:: EXERCISE DETAILS ::
Collect all lines containing the word "thumbnail" from the data.

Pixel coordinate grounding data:
- - - - - - -
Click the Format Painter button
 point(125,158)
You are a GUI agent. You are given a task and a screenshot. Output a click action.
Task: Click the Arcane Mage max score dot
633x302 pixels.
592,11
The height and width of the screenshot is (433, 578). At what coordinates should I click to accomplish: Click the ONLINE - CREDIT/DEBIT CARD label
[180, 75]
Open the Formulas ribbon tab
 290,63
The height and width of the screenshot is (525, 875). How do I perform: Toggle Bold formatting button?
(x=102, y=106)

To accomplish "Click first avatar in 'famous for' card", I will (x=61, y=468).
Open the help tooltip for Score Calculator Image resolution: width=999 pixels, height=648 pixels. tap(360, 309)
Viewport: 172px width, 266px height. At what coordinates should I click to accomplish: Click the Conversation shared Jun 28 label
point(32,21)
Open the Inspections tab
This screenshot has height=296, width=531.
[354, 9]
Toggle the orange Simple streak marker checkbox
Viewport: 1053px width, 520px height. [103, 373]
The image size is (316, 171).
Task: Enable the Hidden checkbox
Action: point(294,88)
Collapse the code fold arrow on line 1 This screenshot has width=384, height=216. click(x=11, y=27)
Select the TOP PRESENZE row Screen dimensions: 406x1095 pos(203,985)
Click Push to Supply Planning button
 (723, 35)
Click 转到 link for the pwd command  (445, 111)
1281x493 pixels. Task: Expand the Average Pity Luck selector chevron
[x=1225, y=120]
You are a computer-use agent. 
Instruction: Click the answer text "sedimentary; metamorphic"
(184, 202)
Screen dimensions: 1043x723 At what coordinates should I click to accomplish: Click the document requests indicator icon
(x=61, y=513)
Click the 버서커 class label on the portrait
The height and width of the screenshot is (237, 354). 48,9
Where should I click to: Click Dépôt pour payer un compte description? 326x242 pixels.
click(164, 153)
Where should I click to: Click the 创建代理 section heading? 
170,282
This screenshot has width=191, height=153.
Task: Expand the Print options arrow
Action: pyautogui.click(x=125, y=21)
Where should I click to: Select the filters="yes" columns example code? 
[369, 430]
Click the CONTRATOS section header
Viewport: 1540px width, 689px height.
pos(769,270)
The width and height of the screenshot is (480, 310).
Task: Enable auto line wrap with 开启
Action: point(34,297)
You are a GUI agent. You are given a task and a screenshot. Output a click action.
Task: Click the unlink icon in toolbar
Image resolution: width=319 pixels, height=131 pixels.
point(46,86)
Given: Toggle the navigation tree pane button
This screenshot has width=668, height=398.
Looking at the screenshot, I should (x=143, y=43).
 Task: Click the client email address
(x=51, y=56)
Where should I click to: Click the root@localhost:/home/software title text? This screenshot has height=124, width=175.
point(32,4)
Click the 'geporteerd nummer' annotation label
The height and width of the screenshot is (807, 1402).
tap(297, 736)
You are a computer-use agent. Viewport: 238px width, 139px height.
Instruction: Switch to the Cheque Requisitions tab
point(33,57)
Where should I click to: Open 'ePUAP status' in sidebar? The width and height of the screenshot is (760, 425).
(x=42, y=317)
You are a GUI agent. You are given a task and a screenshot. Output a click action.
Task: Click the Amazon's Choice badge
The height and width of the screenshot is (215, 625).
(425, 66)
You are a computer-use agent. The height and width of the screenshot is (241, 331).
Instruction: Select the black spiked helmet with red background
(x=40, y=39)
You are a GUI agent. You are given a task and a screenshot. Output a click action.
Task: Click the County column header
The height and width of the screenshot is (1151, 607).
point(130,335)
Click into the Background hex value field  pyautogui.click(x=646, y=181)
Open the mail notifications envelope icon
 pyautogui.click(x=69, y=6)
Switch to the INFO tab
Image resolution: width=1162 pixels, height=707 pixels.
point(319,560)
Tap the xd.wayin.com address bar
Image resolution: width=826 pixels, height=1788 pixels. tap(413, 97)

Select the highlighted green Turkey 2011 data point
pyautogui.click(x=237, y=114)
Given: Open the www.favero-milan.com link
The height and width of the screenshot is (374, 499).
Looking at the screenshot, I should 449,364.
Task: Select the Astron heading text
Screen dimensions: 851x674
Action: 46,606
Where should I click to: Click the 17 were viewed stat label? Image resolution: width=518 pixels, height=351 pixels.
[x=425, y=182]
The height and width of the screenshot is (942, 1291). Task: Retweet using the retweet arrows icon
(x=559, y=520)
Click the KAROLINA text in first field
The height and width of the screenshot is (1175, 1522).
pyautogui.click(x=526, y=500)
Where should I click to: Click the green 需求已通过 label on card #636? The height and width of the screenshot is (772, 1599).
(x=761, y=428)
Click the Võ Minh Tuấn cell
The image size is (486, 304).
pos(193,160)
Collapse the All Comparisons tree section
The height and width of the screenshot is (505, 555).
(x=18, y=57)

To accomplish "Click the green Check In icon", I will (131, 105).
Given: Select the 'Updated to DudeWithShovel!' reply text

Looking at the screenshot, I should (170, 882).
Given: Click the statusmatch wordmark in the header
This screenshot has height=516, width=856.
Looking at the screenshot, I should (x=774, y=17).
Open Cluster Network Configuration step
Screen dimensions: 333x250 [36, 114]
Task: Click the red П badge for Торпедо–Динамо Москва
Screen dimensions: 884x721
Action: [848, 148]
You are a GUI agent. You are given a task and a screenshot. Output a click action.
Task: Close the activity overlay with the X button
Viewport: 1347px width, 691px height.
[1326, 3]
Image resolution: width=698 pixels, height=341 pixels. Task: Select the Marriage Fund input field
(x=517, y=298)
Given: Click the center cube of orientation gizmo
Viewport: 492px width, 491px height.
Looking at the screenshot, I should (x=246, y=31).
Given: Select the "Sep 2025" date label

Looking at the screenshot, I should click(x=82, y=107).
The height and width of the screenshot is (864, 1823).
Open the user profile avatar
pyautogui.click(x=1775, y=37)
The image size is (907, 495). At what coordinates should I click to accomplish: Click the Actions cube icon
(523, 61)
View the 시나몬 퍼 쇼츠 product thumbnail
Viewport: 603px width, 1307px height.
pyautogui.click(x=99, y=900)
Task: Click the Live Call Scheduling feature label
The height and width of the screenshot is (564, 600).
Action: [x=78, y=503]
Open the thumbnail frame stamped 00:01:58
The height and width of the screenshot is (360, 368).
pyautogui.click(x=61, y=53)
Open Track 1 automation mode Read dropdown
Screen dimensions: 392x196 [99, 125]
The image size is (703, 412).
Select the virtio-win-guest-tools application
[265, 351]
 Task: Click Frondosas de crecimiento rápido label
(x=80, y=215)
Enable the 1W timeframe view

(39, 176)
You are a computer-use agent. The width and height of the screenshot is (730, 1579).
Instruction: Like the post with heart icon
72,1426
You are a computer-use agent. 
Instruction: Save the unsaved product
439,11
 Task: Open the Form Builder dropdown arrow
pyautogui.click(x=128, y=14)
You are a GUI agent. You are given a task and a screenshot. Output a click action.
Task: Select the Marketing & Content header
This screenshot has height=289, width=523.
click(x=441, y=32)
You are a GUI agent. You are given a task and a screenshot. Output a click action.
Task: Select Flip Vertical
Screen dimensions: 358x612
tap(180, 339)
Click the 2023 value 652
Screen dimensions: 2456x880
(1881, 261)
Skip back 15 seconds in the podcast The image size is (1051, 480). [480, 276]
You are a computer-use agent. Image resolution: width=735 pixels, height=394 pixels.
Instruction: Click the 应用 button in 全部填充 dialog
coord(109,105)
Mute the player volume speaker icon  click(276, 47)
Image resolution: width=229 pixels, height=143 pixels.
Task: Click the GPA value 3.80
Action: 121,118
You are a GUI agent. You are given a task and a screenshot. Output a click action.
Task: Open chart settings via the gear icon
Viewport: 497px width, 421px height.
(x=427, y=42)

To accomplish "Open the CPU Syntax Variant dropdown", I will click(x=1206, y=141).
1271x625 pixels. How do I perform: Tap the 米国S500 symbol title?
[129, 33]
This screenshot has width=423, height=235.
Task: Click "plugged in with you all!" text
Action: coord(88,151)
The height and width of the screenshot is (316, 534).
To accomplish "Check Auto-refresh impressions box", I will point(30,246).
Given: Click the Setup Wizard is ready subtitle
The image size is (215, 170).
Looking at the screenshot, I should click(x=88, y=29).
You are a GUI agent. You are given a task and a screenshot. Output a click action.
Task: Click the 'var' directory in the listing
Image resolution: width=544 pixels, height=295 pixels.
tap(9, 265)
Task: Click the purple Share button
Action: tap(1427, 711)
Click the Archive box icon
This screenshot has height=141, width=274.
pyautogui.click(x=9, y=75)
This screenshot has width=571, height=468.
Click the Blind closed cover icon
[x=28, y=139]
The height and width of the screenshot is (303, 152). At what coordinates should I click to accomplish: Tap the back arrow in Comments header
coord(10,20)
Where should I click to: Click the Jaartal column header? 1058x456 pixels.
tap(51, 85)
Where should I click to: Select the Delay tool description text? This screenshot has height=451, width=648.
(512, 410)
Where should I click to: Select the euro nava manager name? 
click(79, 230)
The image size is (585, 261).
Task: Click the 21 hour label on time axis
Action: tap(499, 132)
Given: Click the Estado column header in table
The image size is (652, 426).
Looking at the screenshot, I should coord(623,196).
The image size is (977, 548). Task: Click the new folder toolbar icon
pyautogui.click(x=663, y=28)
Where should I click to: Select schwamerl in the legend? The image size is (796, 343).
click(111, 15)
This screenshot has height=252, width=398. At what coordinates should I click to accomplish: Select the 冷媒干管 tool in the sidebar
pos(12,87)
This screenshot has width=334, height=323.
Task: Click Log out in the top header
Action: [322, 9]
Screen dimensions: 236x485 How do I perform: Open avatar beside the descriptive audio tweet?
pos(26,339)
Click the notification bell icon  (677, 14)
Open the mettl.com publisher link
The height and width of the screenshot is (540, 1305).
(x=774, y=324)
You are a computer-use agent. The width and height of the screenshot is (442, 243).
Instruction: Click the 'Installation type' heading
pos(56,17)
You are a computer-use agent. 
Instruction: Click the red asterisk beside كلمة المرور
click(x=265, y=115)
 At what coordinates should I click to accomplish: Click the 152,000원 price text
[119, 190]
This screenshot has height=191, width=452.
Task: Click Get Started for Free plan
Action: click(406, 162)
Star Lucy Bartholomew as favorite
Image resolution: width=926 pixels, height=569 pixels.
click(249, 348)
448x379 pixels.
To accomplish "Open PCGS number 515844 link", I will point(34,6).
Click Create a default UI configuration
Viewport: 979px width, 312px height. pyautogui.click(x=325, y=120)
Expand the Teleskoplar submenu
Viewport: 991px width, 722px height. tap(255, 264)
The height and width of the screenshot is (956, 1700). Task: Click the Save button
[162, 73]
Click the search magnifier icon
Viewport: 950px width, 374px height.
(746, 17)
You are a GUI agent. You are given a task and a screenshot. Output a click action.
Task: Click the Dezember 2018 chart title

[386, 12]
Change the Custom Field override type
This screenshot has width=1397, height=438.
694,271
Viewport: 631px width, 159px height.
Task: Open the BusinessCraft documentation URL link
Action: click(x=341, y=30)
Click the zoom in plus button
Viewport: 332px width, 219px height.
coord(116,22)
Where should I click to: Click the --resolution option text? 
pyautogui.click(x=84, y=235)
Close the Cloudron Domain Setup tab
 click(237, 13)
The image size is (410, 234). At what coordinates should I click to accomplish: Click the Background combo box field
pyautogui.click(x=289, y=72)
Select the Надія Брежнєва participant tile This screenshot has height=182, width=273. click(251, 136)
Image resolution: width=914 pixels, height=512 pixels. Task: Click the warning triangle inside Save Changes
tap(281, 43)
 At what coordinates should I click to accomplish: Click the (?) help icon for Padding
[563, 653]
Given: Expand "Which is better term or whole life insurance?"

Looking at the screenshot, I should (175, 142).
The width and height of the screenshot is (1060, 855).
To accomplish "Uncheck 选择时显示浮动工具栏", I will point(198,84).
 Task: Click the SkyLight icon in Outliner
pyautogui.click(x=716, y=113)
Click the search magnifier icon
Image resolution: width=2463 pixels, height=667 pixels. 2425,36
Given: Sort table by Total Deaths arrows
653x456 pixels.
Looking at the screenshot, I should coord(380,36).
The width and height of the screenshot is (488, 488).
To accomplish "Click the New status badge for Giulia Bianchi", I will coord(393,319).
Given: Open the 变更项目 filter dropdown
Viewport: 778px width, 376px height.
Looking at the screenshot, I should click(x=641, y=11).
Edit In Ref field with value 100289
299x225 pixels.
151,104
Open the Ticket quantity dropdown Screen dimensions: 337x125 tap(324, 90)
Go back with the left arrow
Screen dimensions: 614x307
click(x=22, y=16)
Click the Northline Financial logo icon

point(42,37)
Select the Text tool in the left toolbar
- - - - - - -
:: RESPONSE FOR THIS EXERCISE ::
View the 시나몬 퍼 쇼츠 product thumbnail
Open the thumbnail frame stamped 00:01:58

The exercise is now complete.